--- Records for this exercise ---
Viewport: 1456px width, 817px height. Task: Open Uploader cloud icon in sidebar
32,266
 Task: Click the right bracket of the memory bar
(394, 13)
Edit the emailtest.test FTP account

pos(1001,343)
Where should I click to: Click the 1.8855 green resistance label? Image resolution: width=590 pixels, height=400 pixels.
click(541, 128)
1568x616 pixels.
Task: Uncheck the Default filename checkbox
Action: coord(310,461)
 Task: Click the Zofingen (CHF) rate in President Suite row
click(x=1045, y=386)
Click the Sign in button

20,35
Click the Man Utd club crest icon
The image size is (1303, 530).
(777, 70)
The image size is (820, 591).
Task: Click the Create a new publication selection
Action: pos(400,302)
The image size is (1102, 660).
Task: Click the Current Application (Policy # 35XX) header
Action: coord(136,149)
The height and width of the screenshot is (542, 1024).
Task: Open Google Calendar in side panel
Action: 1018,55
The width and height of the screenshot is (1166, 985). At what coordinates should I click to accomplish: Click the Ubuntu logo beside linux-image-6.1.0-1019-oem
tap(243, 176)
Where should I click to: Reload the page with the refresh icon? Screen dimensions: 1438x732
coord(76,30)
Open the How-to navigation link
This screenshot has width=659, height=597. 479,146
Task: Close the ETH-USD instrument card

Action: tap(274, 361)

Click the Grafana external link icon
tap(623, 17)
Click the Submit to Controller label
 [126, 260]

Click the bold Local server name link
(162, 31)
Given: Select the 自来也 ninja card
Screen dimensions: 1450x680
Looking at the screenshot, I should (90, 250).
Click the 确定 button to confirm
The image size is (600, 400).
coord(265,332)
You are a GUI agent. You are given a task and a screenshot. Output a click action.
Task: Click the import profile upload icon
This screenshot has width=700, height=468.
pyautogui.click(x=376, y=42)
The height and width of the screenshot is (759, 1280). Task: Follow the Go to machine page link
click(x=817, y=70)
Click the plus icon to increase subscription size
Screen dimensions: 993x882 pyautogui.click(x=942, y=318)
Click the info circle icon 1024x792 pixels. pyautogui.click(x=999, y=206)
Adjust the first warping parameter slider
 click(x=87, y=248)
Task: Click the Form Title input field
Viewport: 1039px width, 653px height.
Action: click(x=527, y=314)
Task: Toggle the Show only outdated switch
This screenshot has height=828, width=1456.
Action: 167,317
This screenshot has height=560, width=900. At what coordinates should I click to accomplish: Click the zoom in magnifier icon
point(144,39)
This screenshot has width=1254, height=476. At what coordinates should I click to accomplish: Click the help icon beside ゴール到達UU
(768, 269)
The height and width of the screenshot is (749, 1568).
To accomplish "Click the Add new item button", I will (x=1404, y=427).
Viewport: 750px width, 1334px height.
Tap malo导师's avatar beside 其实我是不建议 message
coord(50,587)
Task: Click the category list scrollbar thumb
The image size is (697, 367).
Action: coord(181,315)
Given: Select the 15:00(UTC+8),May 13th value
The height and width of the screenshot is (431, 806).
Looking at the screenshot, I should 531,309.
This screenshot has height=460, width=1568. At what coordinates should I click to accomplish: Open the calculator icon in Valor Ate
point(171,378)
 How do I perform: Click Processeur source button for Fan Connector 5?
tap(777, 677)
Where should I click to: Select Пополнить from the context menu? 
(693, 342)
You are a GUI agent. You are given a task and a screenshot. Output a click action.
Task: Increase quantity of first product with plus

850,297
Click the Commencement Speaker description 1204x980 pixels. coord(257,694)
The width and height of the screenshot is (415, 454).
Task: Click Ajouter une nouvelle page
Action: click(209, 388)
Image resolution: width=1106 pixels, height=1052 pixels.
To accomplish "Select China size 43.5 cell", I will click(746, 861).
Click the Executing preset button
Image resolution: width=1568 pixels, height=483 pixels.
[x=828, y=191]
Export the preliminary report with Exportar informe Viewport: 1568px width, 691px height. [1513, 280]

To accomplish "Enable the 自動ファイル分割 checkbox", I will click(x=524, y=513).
---
**Directions:**
Where does "will" appear in the records above? Copy each line that holds it.

**Solution for this exercise:**
To accomplish "Click the Add new item button", I will (x=1404, y=427).
To accomplish "Select China size 43.5 cell", I will click(746, 861).
To accomplish "Enable the 自動ファイル分割 checkbox", I will click(x=524, y=513).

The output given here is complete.